3. Antibiotic agents given as prophylaxis should be effective against the aerobic and anaerobic pathogens most likely to contaminate the surgical site—i.e., gram-positive skin commensals or normal flora colonizing the incised mucosae.

4. Antibiotic prophylaxis should be administered within 120 minutes before the incision. Administration of the first dose of antibiotic agents beginning within 30 to 60 minutes before surgical incision, however, is recommended for most antibiotic agents (e.g., cefazolin), to ensure adequate serum and tissue concentrations during the period of potential contamination. Obese patients ≥120 kg require higher doses of antibiotic agents.

5. A single dose generally is sufficient. Additional antibiotic doses should be administered intra-operatively for procedures >2–4 hours (typically where duration exceeds two half-lives of the antibiotic) or with associated significant blood loss (>1.5 L).

6. There is no evidence to support the use of post-operative antibiotic prophylaxis.

7. Each institution is encouraged to develop guidelines for proper surgical prophylaxis.

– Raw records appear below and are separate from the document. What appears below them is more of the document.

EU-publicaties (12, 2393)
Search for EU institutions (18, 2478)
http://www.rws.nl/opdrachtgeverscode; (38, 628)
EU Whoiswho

Hospital-based programs dedicated to improving antibiotic use, commonly referred to as Antimicrobial Stewardship Programs (ASPs), can both optimize the management of infections and reduce adverse events associated with antibiotic use. Therefore, every hospital worldwide should utilize existing resources to create an effective multi-disciplinary team. The preferred means of improving antibiotic stewardship should involve a comprehensive program that incorporates collaboration between various specialties within a healthcare institution including infectious disease specialists, hospital pharmacists, clinical pharmacologists, administrators, epidemiologists, infection prevention and control specialists, microbiologists, surgeons, anesthesiologists, intensivists, and underutilized but pivotal stewardship team members-the surgical, anesthetic, and intensive care nurses in our hospitals.

The ASP policies should be based on both international and national antibiotic guidelines and tailored to local microbiology and resistance patterns. Facility-specific treatment recommendations, based on guidelines and local formulary options promoted by the APS team, can guide clinicians in antibiotic agent selection and duration for the most common indications for antibiotic use. Standardizing a shared protocol of antibiotic prophylaxis should represent the first step of any ASP.